Dataset entries

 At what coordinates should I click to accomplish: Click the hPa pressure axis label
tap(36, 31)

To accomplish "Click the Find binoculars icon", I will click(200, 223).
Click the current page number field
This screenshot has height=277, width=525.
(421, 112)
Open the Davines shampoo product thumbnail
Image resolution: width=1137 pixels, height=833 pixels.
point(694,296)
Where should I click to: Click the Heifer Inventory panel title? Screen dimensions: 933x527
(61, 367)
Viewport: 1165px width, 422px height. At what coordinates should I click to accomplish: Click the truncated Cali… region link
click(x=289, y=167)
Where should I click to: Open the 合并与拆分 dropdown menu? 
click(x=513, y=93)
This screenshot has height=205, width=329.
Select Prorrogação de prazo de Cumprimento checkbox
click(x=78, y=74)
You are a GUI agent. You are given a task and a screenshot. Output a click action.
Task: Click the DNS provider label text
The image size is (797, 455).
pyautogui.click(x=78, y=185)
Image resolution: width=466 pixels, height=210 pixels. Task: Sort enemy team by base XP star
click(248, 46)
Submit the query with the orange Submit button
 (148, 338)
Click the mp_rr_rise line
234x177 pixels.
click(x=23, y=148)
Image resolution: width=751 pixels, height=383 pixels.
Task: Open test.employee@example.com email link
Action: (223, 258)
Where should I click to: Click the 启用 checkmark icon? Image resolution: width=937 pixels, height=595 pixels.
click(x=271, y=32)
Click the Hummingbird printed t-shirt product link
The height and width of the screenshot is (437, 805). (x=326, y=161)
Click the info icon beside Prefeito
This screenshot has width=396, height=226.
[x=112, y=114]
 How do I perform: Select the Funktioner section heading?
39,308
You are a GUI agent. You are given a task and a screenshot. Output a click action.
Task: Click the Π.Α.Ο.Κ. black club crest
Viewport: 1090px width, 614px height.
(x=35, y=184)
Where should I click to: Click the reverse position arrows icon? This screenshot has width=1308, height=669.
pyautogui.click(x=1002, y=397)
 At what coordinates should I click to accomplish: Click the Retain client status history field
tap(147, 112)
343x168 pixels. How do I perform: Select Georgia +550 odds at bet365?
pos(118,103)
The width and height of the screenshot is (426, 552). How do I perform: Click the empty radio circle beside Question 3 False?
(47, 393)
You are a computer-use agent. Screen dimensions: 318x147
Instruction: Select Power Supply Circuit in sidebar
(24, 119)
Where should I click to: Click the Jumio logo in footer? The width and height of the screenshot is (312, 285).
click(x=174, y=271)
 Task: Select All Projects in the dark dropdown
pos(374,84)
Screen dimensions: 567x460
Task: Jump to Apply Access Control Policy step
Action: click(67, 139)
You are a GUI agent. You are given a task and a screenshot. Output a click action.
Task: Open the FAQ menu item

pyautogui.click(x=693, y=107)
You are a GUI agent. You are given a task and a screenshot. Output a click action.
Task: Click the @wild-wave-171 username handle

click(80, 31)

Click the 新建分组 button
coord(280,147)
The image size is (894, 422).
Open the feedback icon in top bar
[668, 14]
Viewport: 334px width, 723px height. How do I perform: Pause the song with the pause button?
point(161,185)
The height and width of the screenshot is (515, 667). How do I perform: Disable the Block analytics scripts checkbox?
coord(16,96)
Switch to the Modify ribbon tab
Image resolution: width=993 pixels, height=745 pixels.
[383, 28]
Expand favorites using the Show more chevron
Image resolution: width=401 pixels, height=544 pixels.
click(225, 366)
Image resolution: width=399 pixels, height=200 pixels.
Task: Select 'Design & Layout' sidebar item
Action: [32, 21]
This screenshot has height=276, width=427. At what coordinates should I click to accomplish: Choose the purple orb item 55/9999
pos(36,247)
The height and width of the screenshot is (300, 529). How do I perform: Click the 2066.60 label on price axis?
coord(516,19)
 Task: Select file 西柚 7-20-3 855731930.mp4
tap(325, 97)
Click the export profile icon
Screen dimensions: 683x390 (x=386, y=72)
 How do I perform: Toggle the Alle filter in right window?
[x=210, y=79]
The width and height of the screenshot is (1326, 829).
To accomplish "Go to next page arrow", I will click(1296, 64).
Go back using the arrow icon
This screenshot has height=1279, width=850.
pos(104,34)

### Exercise goal
The entries above hold a line with "Open the feedback icon in top bar" and a later line with "Switch to the Modify ribbon tab". Write out exactly those lines and all lines between, nothing more.

### Written solution
Open the feedback icon in top bar
[668, 14]
Viewport: 334px width, 723px height. How do I perform: Pause the song with the pause button?
point(161,185)
The height and width of the screenshot is (515, 667). How do I perform: Disable the Block analytics scripts checkbox?
coord(16,96)
Switch to the Modify ribbon tab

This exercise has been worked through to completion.